Auf einen Blick
- Einige X-Nutzer erhielten diese Woche überraschend wieder Zugang zum gesperrten Dienst
- Der Oberste Gerichtshof Brasiliens drohte X deshalb mit über 700'000 Franken Strafe täglich
- Gegner des Richters Moraes werfen ihm Zensur und Machtmissbrauch vor
Der Onlinedienst X ist nach einer kurzzeitigen Wiederverfügbarkeit in Brasilien erneut offline. X war seit circa 16 Uhr (Ortszeit) nicht mehr aufrufbar und ist wieder gesperrt, wie der brasilianische Verband der Internetanbieter am Donnerstag mitteilte.
Zuvor hatte der Oberste Gerichtshof des Landes dem Onlinedienst von Elon Musk mit einer Strafe von täglich fünf Millionen Real (umgerechnet rund 780'000 Franken) gedroht, sollte X die gerichtliche Anordnung missachten, den Zugang für Nutzer in Brasilien zu sperren.
Nutzer hatten plötzlich wieder Zugang
Richter Alexandre de Moraes (55) erklärte in seinem Beschluss, X verhalte sich «renitent» und habe «rechtswidrig, anhaltend und vorsätzlich» den Gerichtsbeschluss zur Sperrung des Dienstes in Brasilien missachtet.
Am Mittwoch hatten mehrere X-Nutzer überraschend wieder Zugang zu dem nach einer Entscheidung des Obersten Gerichtshofs gesperrten Dienst erhalten.
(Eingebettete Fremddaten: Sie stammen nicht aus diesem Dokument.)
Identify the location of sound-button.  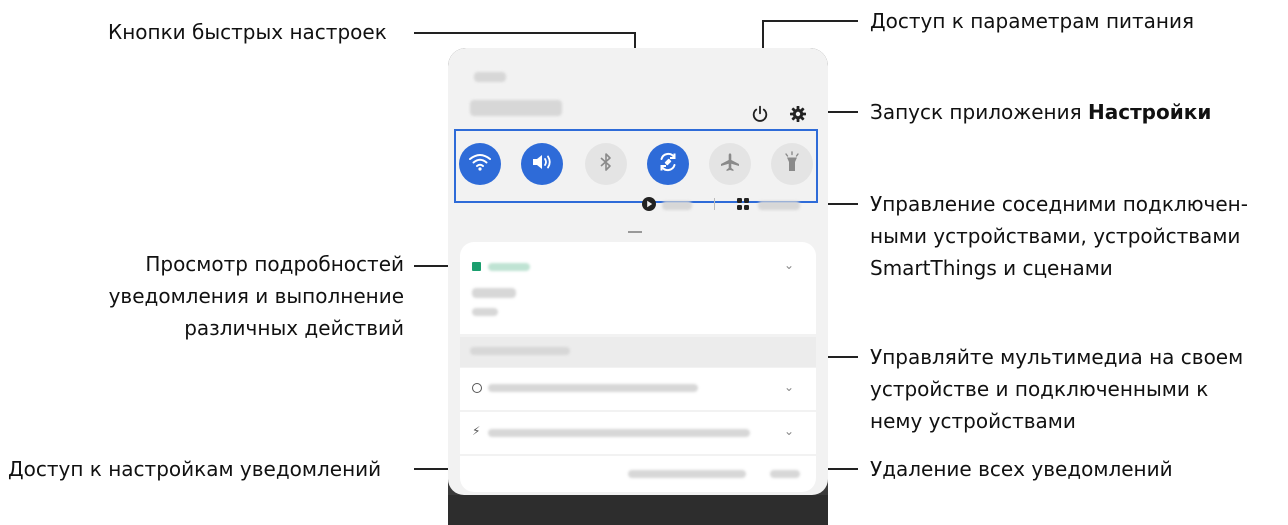
(542, 164).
Wie die Nachrichtenagentur AFP feststellte, war der ehemals als Twitter bekannte Onlinedienst für manche Nutzer über das Mobilfunknetz sowie über WLAN erreichbar, während andere Nutzer weiterhin keinen Zugang hatten.
X hatte dazu erklärt, dies sei nur «versehentlich und vorübergehend» geschehen und begründete den zeitweise wiederhergestellten Zugang mit einem Wechsel des Netzwerkanbieters. Weiter hiess es, das Unternehmen bemühe sich weiterhin um eine Zusammenarbeit mit der brasilianischen Regierung, «um sehr bald wieder» verfügbar zu sein.
Oberster Richter Moraes liess Twitter sperren
Brasiliens Oberster Richter Moraes hatte X Anfang September gesperrt und dies damit begründet, dass Eigentümer Musk seine «völlige Missachtung der brasilianischen Souveränität und insbesondere der Justiz demonstriert» habe. Während Richter Moraes die Sperrung als Massnahme gegen Desinformation und Hassbotschaften begründete, werfen ihm Gegner Zensur und Machtmissbrauch vor.
Zuvor hatte Moraes bereits mehrere Konten bei X und dessen Vorgängerdienst Twitter sperren lassen, die im Verdacht stehen, Desinformation zu verbreiten. Darunter waren vor allem Konten von Anhängern des Ex-Präsidenten Jair Bolsonaro, der nach seiner Niederlage bei der Wahl 2022 unbelegte Behauptungen über angebliche Sicherheitsmängel im Wahlsystem des Landes verbreitet hatte.